Silver Lake and Mr. Dell could incorporate a “contingent value right” or CVR
into the consideration shareholders receive. A CVR is just a fancy name for
the right to receive additional consideration down the road if certain
things happen. For example, if in the next several years Dell were sold, a
significant dividend were paid or there were a public offering and the
amounts involved exceeded specified thresholds, the CVR could provide that
former Dell shareholders would receive an additional payment.
The
SEC has said under certain circumstances CVRs will not be treated as a
security and therefore burdensome disclosure requirements can be avoided. If
the CVR qualifies for this treatment, there should be a strong argument that
Dell would not be subject to the normal public company disclosure
requirements merely because of the CVR.
However, in order to qualify for this treatment the CVR would need to meet
certain criteria, including that it be non-transferable. In some
interpretations issued by the SEC, it has also indicated that the CVR cannot
be dependent on the operating results of the target company.
If
Silver Lake were to offer a CVR, the thresholds which would trigger a
payment could be set at a level which would not interfere with normal LBO
equity returns, but still provide Dell shareholders with reassurance that if
Mr. Dell and Silver Lake hit a home run with the deal Dell former
shareholders could participate in some of the upside.

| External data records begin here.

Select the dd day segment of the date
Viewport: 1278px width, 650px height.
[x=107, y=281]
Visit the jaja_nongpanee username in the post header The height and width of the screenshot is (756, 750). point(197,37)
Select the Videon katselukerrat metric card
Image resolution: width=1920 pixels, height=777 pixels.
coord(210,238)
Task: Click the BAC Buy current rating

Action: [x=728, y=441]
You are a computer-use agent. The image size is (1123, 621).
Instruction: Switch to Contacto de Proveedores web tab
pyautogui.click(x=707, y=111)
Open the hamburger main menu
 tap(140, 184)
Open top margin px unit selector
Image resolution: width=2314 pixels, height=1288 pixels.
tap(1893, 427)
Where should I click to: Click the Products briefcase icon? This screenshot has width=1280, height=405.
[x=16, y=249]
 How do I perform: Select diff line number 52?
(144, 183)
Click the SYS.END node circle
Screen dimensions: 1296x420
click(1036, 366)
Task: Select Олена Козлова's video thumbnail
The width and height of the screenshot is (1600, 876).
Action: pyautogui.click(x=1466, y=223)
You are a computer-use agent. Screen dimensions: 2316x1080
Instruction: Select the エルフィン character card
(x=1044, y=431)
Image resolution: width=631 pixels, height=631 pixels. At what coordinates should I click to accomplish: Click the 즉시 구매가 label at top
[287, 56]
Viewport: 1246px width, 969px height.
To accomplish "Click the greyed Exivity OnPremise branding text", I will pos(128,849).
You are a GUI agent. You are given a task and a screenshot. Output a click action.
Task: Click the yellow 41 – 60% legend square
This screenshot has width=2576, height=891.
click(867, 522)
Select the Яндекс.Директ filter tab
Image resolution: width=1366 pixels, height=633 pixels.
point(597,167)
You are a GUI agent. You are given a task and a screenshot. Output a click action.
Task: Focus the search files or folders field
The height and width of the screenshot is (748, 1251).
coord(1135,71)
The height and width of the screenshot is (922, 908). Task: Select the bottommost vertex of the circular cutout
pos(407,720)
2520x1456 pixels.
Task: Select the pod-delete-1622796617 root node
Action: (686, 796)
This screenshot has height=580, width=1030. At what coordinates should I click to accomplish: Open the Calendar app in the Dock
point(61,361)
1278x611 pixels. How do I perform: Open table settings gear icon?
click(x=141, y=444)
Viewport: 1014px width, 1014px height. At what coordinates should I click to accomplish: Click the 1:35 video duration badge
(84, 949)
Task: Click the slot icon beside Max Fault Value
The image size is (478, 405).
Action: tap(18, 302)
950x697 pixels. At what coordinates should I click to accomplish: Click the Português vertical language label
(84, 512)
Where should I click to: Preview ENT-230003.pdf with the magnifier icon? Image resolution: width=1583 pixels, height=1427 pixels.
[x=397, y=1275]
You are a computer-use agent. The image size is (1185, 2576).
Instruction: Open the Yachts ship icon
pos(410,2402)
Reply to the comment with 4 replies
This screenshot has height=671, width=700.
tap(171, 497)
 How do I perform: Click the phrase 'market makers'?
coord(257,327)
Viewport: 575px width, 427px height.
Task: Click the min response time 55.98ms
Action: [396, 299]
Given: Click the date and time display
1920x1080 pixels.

Although CVRs are not common, they have been used to bridge gaps in value,
particularly in the pharmaceutical industry where there can be significant
uncertainty as to the prospects for a drug in development. The most
prominent recent use was in 2011 to resolve Sanofi’s months long hostile
takeover battle to buy Genzyme, where ultimately Sanofi paid $74 per share
in cash and a CVR providing for payment of up to an additional $14 based on
whether specified drugs met certain milestones. Those CVRs trade on an
exchange and currently have a market price of about $1.70. A
non-transferable CVR was used in the 2011 acquisition of Clinical Data by
Forest Laboratories for $30 per share plus a CVR worth up to $6 based on
a drug’s performance over a seven year period.
None
of the parties has yet publicly broached the idea that a CVR would satisfy
its concerns. Indeed it is possible with the bad news Blackstone has
highlighted,
Silver Lake may be interested in paying less, not more, for Dell. And
don’t expect Silver Lake to be putting any more consideration on the table
unless it thinks it won’t receive the vote at the shareholder meeting.
But
if the players in the Dell buyout wanted to do a deal, a CVR might be a way
to bridge the divide and accommodate the concerns of everyone.